Unlike many of Prose’s novels, A Changed Man is an ensemble piece, with point-of-view shifting back and forth between Vincent, Bonnie, Meyer, Danny (Bonnie’s older son), and other supporting players. All are deftly sketched, particularly the bewildered Bonnie, still recovering from a split with her swinish husband and now coping with her own feelings for the ex-skinhead in her spare room. Meyer Maslow, too, is a memorable creation, vacillating between frustrated idealism and wounded ego as he broods about the meaning of his work and his own declining celebrity.

In rendering these people Prose is not a striking, er, prose stylist – she does not do new things with language or serve up quotable bravura metaphors – but her writing is taut and confident nonetheless. Her strength is in character, in capturing the tortuous flow of inner vanities and insecurities, the tug between self-recrimination and –justification.

Prose records these mental meanderings so deeply and sympathetically, in fact, that readers may barely notice that she’s also lightly working in some heavy ethical questions. Books like Blue Angel and Hunters and Gatherers targeted specific hypocrisies (academic political correctness and new age feminism, respectively), and what they lost in subtlety, they gained in sting. A Changed Man is more shaded, less pointed, as characters ponder the nature of heroism, courage, and self-improvement, as well as the difference between genuine integrity and the theatre of surface charisma. On the latter point, it’s no accident that the story’s crisis moments all involve public-speaking events: a fundraising dinner, a TV talk show appearance, a high-school graduation ceremony.
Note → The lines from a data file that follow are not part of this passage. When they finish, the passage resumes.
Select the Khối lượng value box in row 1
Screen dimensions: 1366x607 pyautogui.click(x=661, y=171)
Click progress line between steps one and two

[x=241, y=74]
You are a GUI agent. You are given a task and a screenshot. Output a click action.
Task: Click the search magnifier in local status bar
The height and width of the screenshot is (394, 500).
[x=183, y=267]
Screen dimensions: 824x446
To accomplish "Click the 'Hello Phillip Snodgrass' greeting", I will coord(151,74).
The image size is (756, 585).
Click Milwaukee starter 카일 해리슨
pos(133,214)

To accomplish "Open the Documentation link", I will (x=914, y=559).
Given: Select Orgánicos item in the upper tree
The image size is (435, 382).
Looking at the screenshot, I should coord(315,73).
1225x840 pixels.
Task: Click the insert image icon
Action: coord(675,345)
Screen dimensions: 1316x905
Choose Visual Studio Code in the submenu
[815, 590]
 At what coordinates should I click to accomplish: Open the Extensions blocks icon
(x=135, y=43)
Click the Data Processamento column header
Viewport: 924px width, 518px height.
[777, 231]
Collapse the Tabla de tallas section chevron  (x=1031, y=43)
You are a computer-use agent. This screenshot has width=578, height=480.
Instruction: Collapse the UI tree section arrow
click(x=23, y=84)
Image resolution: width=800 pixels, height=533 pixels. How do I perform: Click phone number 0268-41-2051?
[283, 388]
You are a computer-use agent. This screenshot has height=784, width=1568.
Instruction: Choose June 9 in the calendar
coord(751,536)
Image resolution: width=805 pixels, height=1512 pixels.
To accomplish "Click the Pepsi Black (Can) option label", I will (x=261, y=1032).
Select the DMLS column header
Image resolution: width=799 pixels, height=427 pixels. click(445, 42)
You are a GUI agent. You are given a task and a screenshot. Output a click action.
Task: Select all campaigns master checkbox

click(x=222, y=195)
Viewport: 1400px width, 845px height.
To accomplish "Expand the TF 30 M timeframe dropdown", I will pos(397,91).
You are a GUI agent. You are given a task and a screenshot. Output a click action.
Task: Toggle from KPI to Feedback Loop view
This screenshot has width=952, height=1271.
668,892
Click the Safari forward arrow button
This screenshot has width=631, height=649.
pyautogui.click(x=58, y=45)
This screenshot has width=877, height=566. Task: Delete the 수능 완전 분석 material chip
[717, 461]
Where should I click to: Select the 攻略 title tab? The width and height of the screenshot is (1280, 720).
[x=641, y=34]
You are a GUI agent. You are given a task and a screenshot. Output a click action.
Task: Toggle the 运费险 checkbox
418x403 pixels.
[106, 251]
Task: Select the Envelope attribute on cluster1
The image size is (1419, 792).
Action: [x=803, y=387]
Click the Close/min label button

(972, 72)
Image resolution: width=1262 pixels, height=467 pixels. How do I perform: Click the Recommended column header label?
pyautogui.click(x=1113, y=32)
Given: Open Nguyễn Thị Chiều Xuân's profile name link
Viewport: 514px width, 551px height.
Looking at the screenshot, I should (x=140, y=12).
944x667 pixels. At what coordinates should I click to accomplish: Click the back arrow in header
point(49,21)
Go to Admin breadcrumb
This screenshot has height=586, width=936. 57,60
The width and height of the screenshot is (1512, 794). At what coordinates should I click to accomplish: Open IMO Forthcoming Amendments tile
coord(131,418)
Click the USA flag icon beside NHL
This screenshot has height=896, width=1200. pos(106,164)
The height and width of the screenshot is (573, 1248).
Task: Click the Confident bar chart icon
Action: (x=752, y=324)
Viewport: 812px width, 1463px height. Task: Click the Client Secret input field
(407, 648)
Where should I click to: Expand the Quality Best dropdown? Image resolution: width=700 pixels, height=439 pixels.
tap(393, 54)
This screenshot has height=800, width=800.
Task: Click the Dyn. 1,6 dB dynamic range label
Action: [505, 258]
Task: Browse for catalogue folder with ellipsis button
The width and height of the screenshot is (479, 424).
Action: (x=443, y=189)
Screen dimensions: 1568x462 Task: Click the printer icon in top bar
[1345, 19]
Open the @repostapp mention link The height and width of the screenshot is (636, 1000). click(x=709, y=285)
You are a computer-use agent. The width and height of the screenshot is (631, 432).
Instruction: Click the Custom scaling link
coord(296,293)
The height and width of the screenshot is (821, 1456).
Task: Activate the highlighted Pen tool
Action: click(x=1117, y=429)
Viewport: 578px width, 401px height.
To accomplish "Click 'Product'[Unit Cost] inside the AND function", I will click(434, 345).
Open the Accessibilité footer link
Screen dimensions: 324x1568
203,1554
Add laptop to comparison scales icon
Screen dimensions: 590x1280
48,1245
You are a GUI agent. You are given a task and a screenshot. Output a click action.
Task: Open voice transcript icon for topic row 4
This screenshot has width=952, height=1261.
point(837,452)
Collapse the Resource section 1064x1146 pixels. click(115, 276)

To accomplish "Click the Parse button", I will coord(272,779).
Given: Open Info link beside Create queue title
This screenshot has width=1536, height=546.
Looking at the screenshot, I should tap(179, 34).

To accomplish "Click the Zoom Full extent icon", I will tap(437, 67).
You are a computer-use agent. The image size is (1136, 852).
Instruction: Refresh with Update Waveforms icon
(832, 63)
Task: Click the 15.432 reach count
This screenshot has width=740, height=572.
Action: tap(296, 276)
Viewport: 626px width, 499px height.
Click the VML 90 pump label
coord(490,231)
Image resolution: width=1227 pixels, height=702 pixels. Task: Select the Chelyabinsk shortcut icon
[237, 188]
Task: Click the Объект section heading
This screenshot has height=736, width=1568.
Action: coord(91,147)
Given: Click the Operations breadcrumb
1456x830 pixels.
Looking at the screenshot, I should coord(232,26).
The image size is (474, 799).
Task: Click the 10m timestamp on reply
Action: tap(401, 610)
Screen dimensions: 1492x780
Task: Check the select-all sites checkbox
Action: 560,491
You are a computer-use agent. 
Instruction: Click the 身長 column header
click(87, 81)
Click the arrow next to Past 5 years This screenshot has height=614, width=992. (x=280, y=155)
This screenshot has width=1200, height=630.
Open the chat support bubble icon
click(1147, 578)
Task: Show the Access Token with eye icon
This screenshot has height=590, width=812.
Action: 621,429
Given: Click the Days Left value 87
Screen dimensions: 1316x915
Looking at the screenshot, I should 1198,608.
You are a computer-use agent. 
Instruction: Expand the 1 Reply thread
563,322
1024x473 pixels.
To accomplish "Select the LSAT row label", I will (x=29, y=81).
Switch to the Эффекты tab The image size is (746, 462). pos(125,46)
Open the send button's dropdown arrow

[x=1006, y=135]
That graduation concludes the novel with only a partial sense of emotional resolution. Closure is often missing from Prose’s work; many of her stories seem to end arbitrarily rather than organically. That’s somewhat true here, too, though not egregiously so. A Changed Man does leave a few loose ends, but if its finish is less than wholly satisfactory, it’s mainly because Prose’s characters have become so real that readers may wish to follow their lives a little more.